- **SET EXERCISE**
Return every line of the listing below that contains the string "accomplish", copied in full. Case counts.

** begin PROVIDED RECORDS **

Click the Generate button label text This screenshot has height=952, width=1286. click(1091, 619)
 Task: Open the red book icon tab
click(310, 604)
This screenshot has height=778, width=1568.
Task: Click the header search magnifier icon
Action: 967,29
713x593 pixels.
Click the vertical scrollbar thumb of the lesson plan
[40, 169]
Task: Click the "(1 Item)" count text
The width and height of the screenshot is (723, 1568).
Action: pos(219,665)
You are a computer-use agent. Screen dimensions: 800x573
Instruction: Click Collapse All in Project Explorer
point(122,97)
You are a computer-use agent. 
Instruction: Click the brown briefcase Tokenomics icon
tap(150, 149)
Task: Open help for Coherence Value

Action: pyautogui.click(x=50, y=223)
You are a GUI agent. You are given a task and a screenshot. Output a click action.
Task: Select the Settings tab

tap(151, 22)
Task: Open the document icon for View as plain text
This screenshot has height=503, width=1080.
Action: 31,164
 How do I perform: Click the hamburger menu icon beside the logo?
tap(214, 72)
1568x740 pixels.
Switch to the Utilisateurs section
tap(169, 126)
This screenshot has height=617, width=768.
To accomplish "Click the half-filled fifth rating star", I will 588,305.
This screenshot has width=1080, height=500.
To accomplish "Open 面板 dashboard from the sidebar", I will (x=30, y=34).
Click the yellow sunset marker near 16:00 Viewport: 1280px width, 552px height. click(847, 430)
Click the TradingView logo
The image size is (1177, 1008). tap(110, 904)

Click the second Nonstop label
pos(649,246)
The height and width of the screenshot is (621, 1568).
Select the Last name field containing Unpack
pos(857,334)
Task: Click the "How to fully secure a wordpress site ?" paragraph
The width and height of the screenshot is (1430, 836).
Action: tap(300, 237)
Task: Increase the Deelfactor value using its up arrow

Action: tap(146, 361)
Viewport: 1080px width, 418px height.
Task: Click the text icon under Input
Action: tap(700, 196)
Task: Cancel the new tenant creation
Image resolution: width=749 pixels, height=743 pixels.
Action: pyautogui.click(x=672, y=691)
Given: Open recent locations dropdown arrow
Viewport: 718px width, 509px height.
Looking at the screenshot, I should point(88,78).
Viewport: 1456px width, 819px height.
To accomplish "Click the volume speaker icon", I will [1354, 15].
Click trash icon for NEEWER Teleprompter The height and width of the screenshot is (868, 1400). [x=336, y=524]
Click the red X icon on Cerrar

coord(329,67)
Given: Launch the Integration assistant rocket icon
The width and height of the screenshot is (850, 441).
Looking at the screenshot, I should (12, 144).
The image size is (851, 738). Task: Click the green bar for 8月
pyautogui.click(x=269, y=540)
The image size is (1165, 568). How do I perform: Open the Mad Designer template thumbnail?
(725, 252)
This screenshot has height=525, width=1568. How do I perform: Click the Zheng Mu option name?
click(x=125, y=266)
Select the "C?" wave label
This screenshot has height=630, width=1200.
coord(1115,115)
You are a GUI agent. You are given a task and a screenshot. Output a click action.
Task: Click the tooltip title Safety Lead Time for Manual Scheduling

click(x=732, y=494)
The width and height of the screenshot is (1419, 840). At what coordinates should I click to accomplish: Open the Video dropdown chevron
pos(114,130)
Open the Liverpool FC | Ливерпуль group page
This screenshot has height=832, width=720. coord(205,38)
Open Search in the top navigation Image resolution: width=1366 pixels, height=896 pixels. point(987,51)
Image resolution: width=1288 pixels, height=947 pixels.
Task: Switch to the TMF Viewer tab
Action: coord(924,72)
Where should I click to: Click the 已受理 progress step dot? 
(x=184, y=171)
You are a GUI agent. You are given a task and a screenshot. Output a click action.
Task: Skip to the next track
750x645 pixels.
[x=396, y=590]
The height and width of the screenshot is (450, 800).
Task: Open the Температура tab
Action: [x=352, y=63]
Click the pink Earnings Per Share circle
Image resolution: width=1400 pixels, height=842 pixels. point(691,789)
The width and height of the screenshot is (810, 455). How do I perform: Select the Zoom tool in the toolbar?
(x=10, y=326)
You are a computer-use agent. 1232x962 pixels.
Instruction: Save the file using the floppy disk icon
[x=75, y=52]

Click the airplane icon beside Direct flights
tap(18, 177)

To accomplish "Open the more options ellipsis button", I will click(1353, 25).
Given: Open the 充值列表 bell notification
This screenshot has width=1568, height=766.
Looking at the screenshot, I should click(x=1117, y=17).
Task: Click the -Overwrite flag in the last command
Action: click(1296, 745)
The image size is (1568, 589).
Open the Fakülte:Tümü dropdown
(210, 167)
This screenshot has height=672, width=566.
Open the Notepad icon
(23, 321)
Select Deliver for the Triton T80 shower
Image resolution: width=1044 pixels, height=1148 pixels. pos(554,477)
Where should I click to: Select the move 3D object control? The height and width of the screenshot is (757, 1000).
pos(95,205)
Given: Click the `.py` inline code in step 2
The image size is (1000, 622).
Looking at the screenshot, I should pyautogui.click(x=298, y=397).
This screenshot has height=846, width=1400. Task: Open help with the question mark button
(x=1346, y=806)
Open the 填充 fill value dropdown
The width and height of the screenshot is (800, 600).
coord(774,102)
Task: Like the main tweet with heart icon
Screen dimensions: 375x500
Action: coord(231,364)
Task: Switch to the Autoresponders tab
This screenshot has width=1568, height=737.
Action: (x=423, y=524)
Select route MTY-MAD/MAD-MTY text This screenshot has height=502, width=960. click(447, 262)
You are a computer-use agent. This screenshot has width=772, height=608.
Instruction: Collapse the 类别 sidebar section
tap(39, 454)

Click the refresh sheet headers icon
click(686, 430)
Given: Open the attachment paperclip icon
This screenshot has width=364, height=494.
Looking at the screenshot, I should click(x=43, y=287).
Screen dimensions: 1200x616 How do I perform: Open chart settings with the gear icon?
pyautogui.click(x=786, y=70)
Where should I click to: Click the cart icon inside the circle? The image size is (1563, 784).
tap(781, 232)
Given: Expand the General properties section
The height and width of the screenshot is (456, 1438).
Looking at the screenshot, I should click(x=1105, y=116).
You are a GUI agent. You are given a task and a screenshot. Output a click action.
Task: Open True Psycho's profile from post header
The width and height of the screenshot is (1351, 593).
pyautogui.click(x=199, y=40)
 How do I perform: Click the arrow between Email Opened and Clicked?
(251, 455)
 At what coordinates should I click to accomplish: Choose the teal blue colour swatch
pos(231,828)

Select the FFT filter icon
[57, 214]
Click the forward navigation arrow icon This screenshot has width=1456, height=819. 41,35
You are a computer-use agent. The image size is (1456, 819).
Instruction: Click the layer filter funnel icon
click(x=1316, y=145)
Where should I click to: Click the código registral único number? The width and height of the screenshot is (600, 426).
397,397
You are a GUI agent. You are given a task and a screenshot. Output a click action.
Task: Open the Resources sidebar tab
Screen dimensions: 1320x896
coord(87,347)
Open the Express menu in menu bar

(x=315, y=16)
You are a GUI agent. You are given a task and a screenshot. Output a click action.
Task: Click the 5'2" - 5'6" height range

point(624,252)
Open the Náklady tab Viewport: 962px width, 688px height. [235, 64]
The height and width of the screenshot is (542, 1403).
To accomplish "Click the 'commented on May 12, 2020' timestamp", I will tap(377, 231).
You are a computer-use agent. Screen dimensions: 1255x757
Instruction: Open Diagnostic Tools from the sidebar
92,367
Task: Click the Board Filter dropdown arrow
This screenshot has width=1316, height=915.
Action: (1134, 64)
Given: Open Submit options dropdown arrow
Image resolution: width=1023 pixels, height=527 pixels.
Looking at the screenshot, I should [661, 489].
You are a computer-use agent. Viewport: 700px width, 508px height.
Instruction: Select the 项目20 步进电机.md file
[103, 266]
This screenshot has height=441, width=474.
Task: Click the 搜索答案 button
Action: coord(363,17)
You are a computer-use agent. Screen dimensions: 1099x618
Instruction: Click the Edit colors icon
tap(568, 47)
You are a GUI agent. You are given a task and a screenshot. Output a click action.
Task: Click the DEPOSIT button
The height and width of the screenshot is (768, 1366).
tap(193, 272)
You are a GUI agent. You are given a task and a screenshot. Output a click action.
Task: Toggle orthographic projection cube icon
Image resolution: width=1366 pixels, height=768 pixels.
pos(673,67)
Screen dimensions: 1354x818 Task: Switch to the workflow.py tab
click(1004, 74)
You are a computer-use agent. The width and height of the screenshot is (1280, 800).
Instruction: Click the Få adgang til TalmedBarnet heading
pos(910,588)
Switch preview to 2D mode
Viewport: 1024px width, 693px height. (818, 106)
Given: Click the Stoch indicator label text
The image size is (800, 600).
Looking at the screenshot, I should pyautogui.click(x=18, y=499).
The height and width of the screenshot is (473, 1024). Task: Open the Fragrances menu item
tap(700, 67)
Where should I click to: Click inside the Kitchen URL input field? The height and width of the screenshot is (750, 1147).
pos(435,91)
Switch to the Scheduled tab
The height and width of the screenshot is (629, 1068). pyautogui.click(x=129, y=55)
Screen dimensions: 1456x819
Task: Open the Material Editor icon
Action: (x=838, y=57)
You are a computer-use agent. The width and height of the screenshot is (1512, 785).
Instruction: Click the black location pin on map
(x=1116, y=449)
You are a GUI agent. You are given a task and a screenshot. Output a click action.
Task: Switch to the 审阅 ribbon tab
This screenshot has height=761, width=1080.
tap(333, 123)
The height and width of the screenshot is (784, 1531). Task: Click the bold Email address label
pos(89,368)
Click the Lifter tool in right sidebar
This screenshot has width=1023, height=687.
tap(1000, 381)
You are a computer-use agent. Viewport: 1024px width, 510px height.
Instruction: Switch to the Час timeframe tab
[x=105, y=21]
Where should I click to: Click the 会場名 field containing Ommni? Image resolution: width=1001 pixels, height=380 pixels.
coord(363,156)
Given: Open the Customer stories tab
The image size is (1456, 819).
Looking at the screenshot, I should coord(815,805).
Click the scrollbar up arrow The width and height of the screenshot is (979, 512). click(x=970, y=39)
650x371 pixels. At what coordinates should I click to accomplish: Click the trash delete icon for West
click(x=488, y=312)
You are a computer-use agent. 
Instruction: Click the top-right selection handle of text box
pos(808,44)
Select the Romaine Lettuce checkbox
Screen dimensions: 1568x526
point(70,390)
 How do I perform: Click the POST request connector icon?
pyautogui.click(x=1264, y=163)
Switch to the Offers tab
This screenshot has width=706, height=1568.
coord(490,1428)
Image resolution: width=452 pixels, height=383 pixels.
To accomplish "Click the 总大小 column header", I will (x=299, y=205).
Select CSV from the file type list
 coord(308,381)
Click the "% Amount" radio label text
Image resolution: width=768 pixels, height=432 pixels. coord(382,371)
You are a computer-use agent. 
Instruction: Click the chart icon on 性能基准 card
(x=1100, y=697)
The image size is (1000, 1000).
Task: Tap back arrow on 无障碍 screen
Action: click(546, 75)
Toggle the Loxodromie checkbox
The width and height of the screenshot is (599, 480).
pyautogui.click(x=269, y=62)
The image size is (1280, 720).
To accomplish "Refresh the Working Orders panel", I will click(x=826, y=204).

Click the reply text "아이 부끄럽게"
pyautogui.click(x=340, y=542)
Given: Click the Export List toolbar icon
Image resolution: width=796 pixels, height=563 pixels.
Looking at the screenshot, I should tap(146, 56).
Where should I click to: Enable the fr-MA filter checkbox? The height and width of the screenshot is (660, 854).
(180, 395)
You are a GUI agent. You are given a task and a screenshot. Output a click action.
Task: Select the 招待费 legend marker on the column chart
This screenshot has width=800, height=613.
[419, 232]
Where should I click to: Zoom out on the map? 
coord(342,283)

** end PROVIDED RECORDS **

- **THE OUTPUT**
To accomplish "Click the half-filled fifth rating star", I will 588,305.
To accomplish "Open 面板 dashboard from the sidebar", I will (x=30, y=34).
To accomplish "Click the volume speaker icon", I will [1354, 15].
The width and height of the screenshot is (1419, 840). At what coordinates should I click to accomplish: Open the Video dropdown chevron
To accomplish "Open the more options ellipsis button", I will click(1353, 25).
 At what coordinates should I click to accomplish: Choose the teal blue colour swatch
To accomplish "Click the 'commented on May 12, 2020' timestamp", I will tap(377, 231).
650x371 pixels. At what coordinates should I click to accomplish: Click the trash delete icon for West
To accomplish "Click the 总大小 column header", I will (x=299, y=205).
To accomplish "Refresh the Working Orders panel", I will click(x=826, y=204).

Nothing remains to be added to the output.